Aristóteles argumentava que num mundo onde a maioria dos indivíduos se encontra submetida às paixões, é preciso conceber uma polis dotada de leis justas. Para isso, é necessário estudar a ciência da legislação, que perfaz parte da Política. Assim, assegurava, que é melhor ser governado por leis do que por excelentes governantes, porque as leis não estão sujeitas as paixões, enquanto que os homens, por mais excelentes que sejam, não estão livres delas e dos desacertos que provocam. Por fim, visando atenuar o excessivo rigor da justiça, o filósofo propôs, quando da aplicação da lei a uma causa concreta, que o julgador se utilizasse da equidade (epieikéia), como ferramenta indispensável a “adaptar a lei a cada caso particular e temperar-lhe o rigor com a adequação” (Flamarion, op. cit., p. 74). A equidade passou a traduzir, desde então, um julgamento reto, honesto, imparcial e justo. 

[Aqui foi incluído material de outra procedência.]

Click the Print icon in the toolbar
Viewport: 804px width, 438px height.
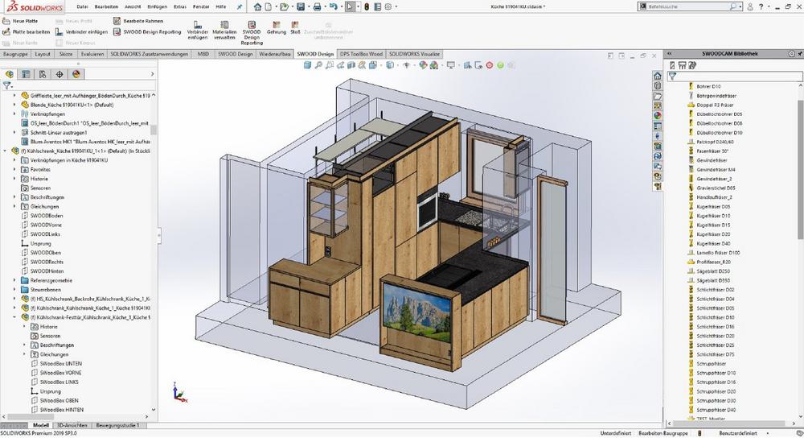[317, 6]
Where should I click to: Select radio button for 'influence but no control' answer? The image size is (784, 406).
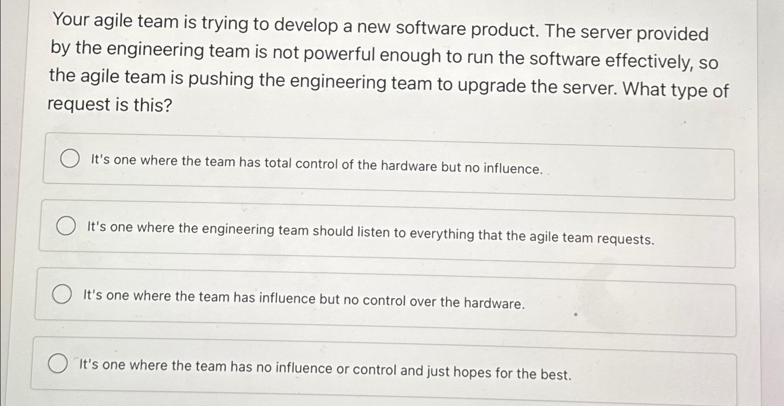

JUSTIÇA POLÍTICA: Comentando a classificação elaborada por Aristóteles, Chauí pondera: “Que é justiça? A igualdade entre os iguais e a desigualdade entre os desiguais. A justiça política consiste em duas ações principais: igualar os desiguais, ou seja, criar os iguais; e determinar que o tratamento desigual dos desiguais é justo. Essas duas ações são realizadas por duas formas de justiça: a justiça principal ou fundante, que é a justiça distributiva; e a justiça secundária, que é a justiça comutativa.” (op. cit., p. 470). Depois conclui: “A Cidade justa, portanto, é aquela que preenche quatro condições: 1) quem governa o faz para todos e com vistas ao bem de todos; 2) todos os cidadãos (um só, alguns, a massa) possuem o mesmo poder; 3) a justiça distributiva é praticada baseada nos bens da economia e dos valores morais e intelectuais da cidade; 4) a justiça comutativa é exercida como remédio legal e legítimo para corrigir injustiças.” (ibidem, p. 471).